Investment in clean energy companies and capacity has increased spectacularly in recent years, but it is now running into the depressing influence of the wider economic and financial downturn. In the third quarter of the year, private equity and public market investment in clean energy fell compared to the previous three months, while asset finance of wind farms, solar parks and other renewable energy projects did its best to hold steady.

The latest authoritative figures from New Energy Finance show that venture capital and private equity investment totaled $4.4 billion in the third quarter – a hefty figure but down 24% from the record $5.8 billion number in the second quarter. Private equity expansion capital failed to maintain the impressive momentum of April to June, although there were $1.6 billion worth of investments in the latest quarter.


Public market investment in clean energy is being hit by three things – asset managers' fleeing high-tech and growth companies for the ‘safety’ of defensive stocks and treasuries, the perception that even the more mature clean energy companies are capital-hungry because of the industry's growth and the recent collapse in oil and gas prices.

The biggest slice of overall investment in clean energy is the financing of new capacity, such as wind farms, solar parks, biofuel plants and mini-hydro generation schemes.

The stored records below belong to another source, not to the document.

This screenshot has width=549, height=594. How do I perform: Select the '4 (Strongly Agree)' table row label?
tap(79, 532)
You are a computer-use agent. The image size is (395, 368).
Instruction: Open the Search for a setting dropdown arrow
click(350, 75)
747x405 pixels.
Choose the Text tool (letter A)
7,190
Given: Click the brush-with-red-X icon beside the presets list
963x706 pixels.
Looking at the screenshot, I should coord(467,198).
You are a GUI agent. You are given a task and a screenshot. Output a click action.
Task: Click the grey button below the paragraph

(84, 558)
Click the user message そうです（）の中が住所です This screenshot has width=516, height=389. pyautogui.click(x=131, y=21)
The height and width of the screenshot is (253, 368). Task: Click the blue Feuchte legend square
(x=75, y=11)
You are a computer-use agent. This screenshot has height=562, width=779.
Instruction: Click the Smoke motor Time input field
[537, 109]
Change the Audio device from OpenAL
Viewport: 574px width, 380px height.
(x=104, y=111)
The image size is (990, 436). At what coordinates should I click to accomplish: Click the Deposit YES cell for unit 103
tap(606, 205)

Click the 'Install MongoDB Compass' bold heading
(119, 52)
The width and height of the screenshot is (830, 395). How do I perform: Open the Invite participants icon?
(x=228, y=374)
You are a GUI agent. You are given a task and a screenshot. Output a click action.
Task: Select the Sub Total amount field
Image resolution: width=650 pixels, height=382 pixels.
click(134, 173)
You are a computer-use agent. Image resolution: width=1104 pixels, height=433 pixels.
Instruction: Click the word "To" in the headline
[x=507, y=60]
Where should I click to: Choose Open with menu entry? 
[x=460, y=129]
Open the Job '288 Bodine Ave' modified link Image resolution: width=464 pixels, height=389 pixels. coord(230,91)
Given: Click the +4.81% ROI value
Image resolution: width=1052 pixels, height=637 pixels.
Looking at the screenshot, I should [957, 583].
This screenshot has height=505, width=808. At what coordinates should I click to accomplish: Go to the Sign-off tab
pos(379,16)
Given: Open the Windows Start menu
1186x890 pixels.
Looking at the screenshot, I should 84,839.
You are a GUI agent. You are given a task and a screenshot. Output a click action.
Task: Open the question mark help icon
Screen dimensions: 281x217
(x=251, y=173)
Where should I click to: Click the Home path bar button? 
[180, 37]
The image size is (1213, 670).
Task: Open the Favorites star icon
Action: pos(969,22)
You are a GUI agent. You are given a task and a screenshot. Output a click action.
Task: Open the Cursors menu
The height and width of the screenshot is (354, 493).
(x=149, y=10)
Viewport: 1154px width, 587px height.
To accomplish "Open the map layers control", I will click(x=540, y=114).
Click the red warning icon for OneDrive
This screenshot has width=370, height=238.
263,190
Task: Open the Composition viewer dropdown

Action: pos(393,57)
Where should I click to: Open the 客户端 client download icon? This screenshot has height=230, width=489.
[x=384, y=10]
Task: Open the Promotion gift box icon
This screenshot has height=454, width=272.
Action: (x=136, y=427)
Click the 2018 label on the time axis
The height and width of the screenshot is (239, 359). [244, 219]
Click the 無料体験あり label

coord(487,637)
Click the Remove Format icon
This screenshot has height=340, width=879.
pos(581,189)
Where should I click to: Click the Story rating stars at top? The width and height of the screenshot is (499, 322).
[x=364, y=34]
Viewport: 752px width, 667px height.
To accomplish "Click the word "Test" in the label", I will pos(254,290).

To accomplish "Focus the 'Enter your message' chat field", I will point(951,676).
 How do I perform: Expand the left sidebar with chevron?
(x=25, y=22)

This continued at a high level in the third quarter, totaling $18 billion, modestly below the figure for the second quarter.

‘The reassuring message of these latest figures is that investment in clean energy is continuing at a high level, with early-stage venture funding one of the highlights,’ says Michael Liebreich, chairman and CEO of New Energy Finance. ‘However, it is clear that that the sector, despite its exciting medium- and long-term growth fundamentals, cannot be immune to the problems in the wider economic world.’

New Energy Finance expects merger and acquisition activity in clean energy to accelerate in coming quarters, as opportunistic buyers from both inside and outside the sector take advantage of lower valuations and because some target firms may run short of capital to develop their technologies.